Некоторые больные от разговоров приходили в страшное возбуждение, жаловались на докторов, говорили, что их здесь неправильно лечат, мучают, истязают. Особенно тяжелое впечатление произвела на отца одна больная учительница. Доктора предупредили нас, что ей ни в чем нельзя перечить. Но отец, забывшись, что-то возразил ей. Она начала так возбужденно и нервно говорить, так обиделась на него, что он не знал, как от нее отделаться.

Раза два отец ездил в кино, устраиваемое для больных. Темный зал, на экране идут какие-то глупые мелодрамы. В темноте белеется блуза, борода, я чувствую, что весь зал наполнен безумными, и хочется скорее, скорее бежать отсюда. А отец спокойно перебрасывается замечаниями с Чертковым, и ему, по-видимому, и в голову не приходит, что можно чего-нибудь бояться.
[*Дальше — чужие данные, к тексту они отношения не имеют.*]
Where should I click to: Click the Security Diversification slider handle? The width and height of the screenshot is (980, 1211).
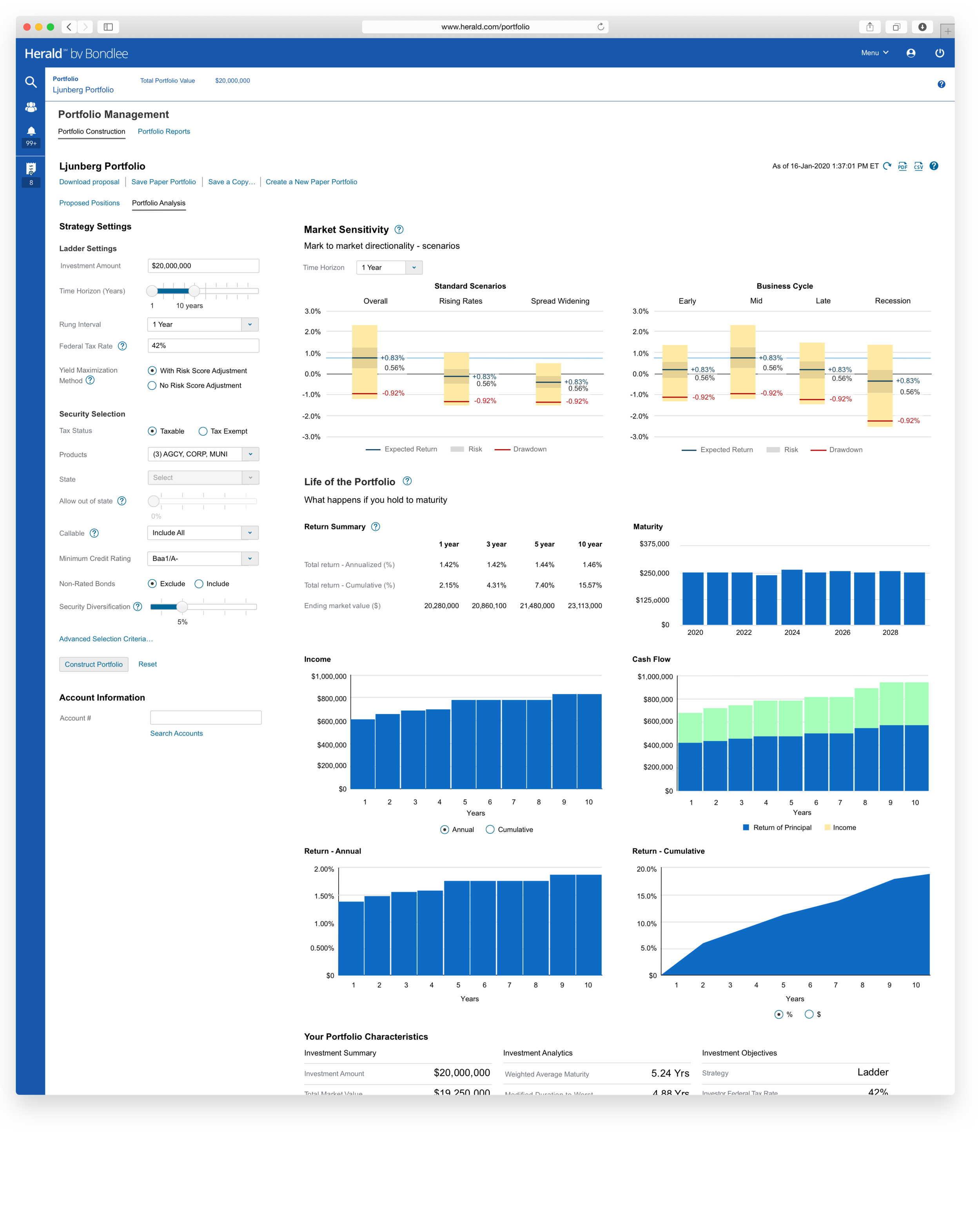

Помню, не раз отец высказывал мысль, что сумасшествие есть не что иное, как крайний эгоизм, - когда человек все мысли, все интересы сосредоточивает на себе самом.

- Чем больше смотрю на них, тем больше убеждаюсь, что в сущности все люди ненормальные, - весь вопрос только в степени сумасшествия. Человек истинно религиозный, имеющий основу жизни, никогда не сойдет с ума, - говорил он, и один из постоянных вопросов, который он задавал больным, был:

- Верите ли вы в Бога?

- Бог злой, - отвечали некоторые, - если бы Он был добрым, Он не допустил бы, чтобы меня так мучили.

- Мой Бог - наука, - важно ответил один из больных.

Неприятной стороной этих посещений были торжественные приемы, которые устраивались администрацией больниц: встречи и проводы с букетами, фотографами.